Lo que los fugitivos hallaron en Nueva Zelanda no fue oro ni buenos tratos. Los recibió un clima extremoso al que Ingeborg nunca pudo acostumbrarse. Las jornadas larguísimas de trabajo (a veces más de 16 horas corridas) impidieron que la poeta se pusiera a crear una obra digna de su talento. A pesar de los sinsabores y las muchas ollas que tenía que tallar en las cocinas del aserradero a donde Madsen y ella llegaron a trabajar, Ingeborg se las ingeniaba para seguir escribiendo a su familia, esta vez en busca de ayuda y un poco de dinero para escapar del infierno. Su relación con el jardinero se deterioró muy pronto. Hombre rudo y analfabeto, Arthur nunca entendió la preocupación de su amante por las letras. Desesperada al no conseguir respuesta a sus súplicas, Ingeborg cumplía mal sus tareas. Una mañana se echó encima una olla de agua hirviendo y no pudo trabajar más. Encerrada en la cabaña que les servía de morada, la poeta descubrió el boleto de regreso que Madsen había comprado para él solo.
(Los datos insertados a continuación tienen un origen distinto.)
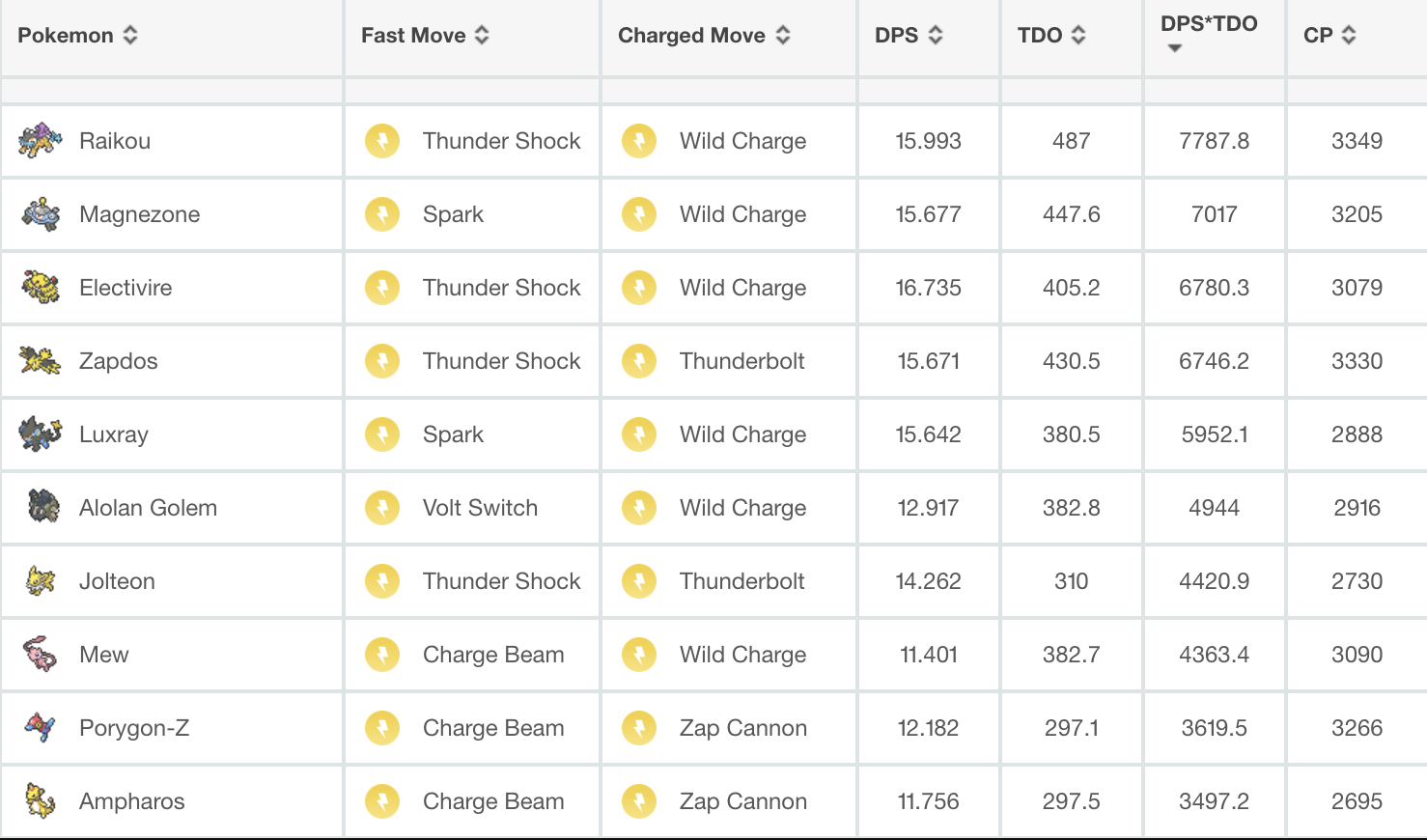Sort by Charged Move column header
This screenshot has height=840, width=1427.
pos(783,36)
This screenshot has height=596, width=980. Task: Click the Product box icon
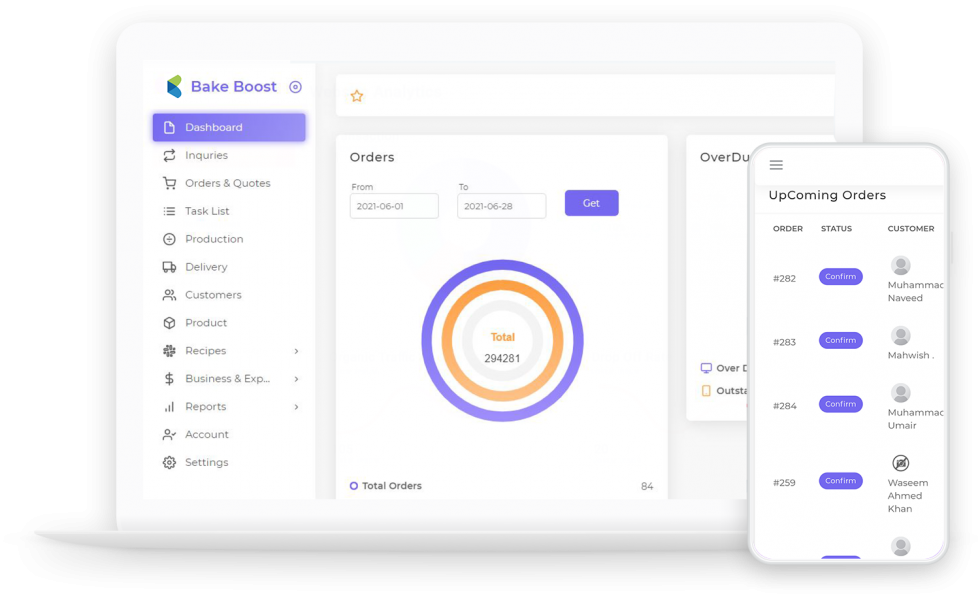click(x=169, y=323)
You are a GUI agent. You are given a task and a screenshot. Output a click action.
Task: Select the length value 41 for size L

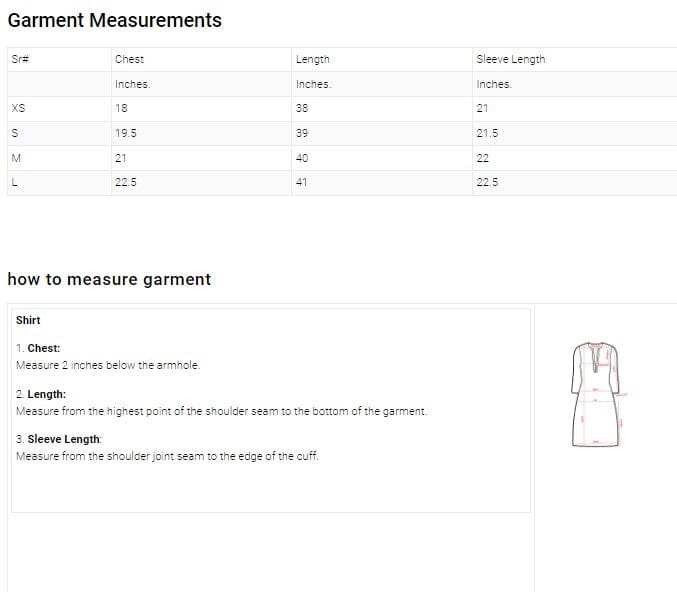[302, 182]
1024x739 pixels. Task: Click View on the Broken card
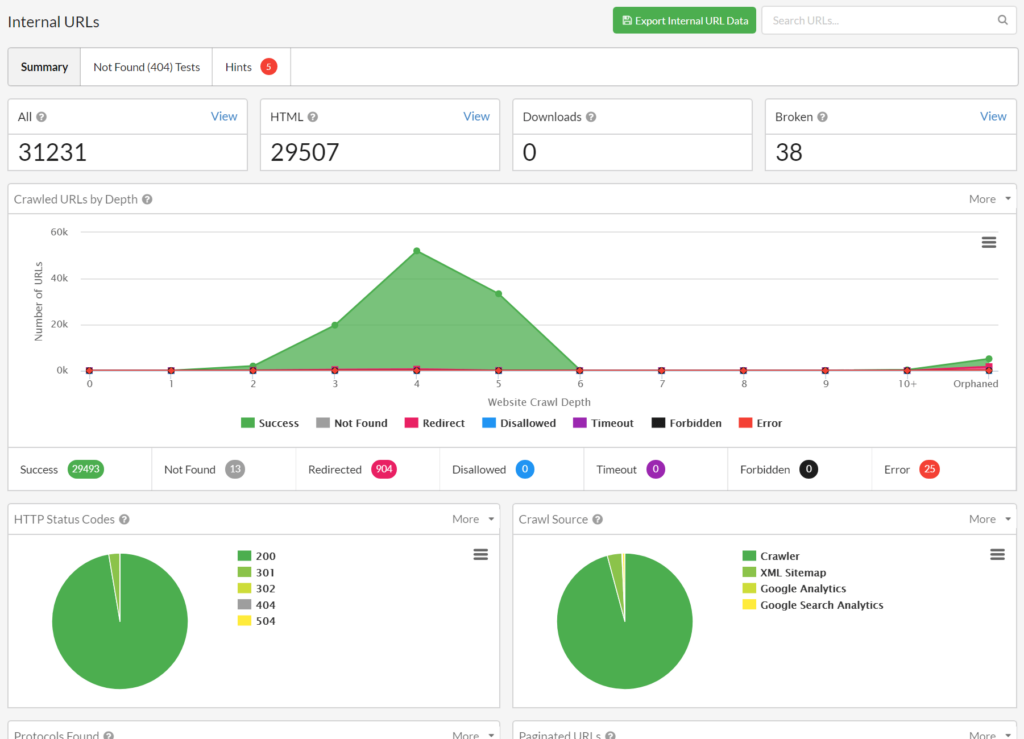993,116
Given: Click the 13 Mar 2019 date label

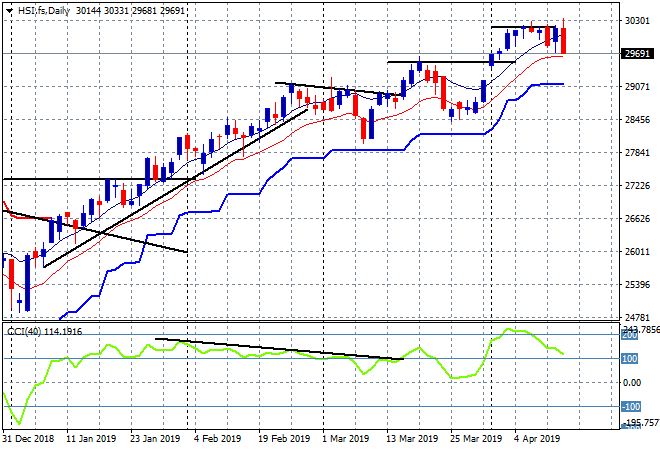Looking at the screenshot, I should (x=412, y=438).
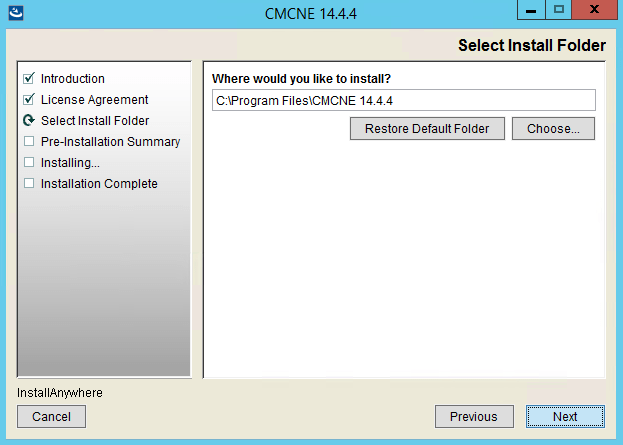
Task: Close the CMCNE 14.4.4 installer window
Action: (x=594, y=10)
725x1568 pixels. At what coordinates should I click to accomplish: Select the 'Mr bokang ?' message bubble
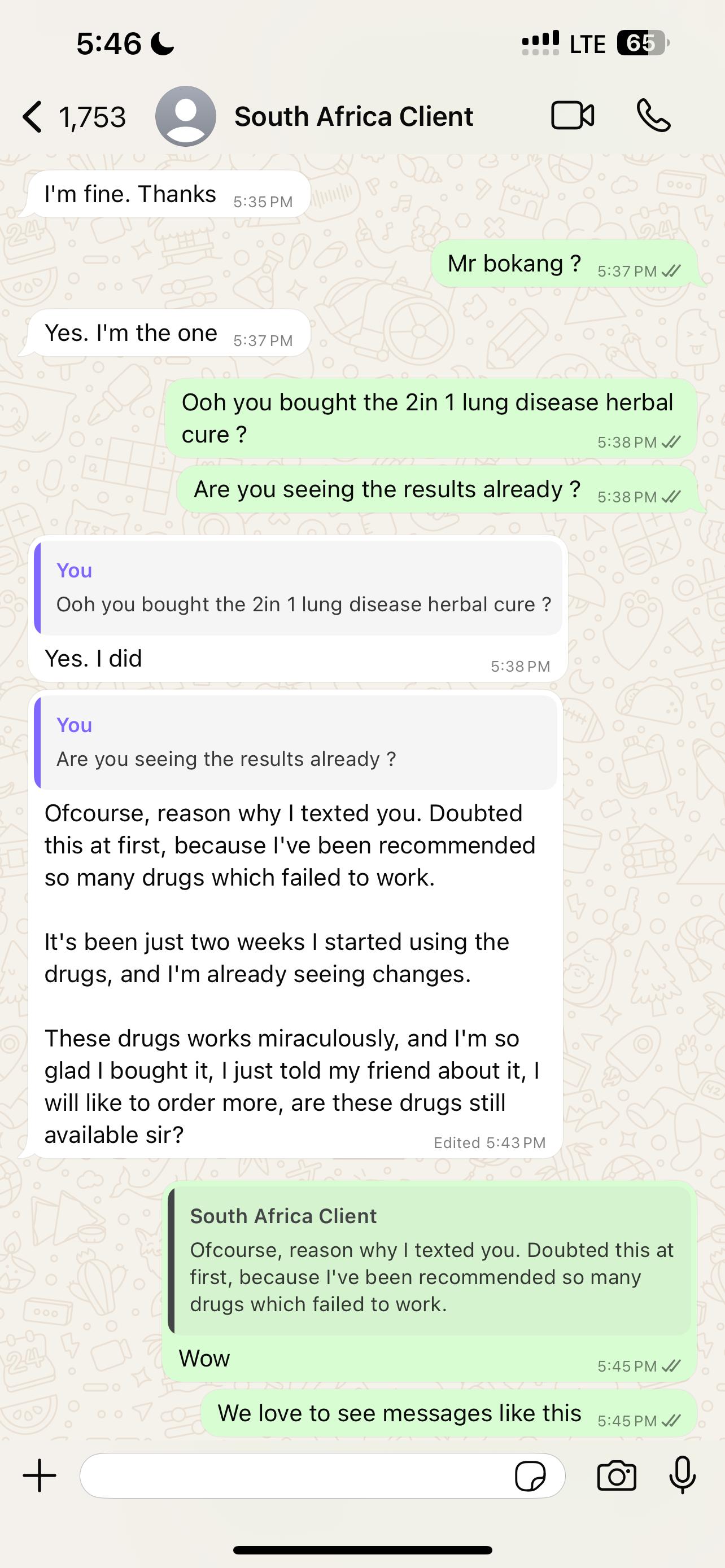[x=563, y=264]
Por más que le suplicó que no la abandonara en esas condiciones, el jardinero regresó a Dinamarca y la dejó sola en la hostil Nueva Zelanda. Pero olvidó su rifle. Una tarde de humedad enloquecedora, Ingeborg se disparó en el pecho. Tenía 38 años. 

Hasta ahora, las referencias sobre Ingeborg tienen que ver más con su marido. Incluso en la muerte, Viggo le ganó su parte de gloria. Sólo un año después del suicidio de su esposa, Viggo murió, envuelto en el escándalo, marcado por el estigma de un amor trágico que lo llevó a morir de tristeza al enterarse del fatal sino de la amada y odiada Ingeborg. Sus contemporáneos nunca se explicaron cómo aquella pareja, tan dichosa, tan buenos anfitriones, tan queridos por la comunidad de intelectuales de su época, pudo haber terminado su historia de amor de una manera tan ordinaria, tan baja. La travesía de Ingeborg, “Cartas desde ultramar”, es el registro emocional de una pérdida: la de las palabras. 

Para colmo de pesares, Ingeborg Stuckenberg fue sepultada en Nueva Zelanda. Su lápida ni siquiera ostenta su verdadero nombre. Al no saber quién era, ayudados sólo por testimonios, los trabajadores del aserradero pusieron en su lápida “Inge Madsen”. Apenas en este siglo XXI se reconoce su contribución a la literatura de su país y de su época. Paradójicamente, su viaje al infierno fue el único tiempo que en verdad tuvo para sí, para sus letras, para la historia.